(Pixel coordinate grounding data)
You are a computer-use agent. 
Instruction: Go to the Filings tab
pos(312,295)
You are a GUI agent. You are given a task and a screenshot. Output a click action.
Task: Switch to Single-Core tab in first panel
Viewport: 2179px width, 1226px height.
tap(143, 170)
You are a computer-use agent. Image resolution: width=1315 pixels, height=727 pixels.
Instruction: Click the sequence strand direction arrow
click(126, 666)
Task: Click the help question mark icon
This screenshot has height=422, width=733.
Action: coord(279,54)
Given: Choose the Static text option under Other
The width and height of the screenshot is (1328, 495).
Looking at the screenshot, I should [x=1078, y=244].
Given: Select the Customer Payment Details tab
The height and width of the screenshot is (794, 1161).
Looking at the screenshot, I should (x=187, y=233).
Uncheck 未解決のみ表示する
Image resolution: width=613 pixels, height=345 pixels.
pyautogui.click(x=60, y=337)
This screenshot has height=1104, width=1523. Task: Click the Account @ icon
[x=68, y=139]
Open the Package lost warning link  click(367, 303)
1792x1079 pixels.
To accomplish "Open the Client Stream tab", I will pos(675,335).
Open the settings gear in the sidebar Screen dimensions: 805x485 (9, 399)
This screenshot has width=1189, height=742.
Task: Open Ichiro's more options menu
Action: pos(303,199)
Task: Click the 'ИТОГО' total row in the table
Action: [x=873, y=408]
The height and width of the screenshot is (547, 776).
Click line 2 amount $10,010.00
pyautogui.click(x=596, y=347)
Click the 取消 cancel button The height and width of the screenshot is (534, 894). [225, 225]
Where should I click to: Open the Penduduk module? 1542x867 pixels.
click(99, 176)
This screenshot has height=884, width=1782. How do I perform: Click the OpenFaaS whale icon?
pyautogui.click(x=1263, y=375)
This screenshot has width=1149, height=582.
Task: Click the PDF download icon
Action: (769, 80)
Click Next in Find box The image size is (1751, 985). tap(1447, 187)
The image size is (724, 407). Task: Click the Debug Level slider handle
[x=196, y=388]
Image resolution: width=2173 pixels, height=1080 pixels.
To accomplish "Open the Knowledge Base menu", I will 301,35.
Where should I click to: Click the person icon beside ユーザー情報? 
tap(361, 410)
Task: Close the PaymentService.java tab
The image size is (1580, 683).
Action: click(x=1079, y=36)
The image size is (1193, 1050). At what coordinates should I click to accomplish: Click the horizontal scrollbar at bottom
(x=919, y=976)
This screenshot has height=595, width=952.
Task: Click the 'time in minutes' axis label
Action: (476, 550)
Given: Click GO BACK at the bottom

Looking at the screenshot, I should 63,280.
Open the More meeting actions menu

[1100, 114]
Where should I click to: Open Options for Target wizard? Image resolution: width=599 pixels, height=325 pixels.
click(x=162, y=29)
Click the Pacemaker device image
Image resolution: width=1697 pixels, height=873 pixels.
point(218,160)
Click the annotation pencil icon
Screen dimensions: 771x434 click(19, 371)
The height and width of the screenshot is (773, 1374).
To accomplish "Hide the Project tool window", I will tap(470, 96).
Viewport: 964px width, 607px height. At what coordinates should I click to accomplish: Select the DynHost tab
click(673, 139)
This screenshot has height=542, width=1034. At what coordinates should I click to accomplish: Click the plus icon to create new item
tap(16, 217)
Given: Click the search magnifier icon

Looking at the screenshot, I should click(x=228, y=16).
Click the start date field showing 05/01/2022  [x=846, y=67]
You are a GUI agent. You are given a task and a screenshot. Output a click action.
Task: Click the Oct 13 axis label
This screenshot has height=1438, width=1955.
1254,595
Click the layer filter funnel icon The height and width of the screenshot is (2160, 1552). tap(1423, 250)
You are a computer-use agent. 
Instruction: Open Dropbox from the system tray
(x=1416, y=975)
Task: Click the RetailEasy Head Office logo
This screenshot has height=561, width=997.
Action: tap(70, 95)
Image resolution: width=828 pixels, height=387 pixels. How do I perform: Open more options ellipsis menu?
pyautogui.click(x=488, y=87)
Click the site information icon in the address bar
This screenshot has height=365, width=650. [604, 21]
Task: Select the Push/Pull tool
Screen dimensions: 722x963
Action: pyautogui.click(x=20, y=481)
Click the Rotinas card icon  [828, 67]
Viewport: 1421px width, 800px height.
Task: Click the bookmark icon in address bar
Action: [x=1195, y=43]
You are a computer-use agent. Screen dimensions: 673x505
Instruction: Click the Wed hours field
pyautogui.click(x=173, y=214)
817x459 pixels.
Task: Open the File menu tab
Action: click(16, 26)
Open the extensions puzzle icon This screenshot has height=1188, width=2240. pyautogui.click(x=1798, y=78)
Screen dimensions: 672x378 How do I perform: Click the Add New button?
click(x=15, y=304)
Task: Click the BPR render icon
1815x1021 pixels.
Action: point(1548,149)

Task brief:
Copy word for word the stretch of entries above from the line that has "The height and width of the screenshot is (794, 1161)." through the line that has "The height and width of the screenshot is (547, 776).", both ends included, and nothing outside it.

Result for this task:
The height and width of the screenshot is (794, 1161).
Looking at the screenshot, I should (x=187, y=233).
Uncheck 未解決のみ表示する
Image resolution: width=613 pixels, height=345 pixels.
pyautogui.click(x=60, y=337)
This screenshot has height=1104, width=1523. Task: Click the Account @ icon
[x=68, y=139]
Open the Package lost warning link  click(367, 303)
1792x1079 pixels.
To accomplish "Open the Client Stream tab", I will pos(675,335).
Open the settings gear in the sidebar Screen dimensions: 805x485 (9, 399)
This screenshot has width=1189, height=742.
Task: Open Ichiro's more options menu
Action: pos(303,199)
Task: Click the 'ИТОГО' total row in the table
Action: [x=873, y=408]
The height and width of the screenshot is (547, 776).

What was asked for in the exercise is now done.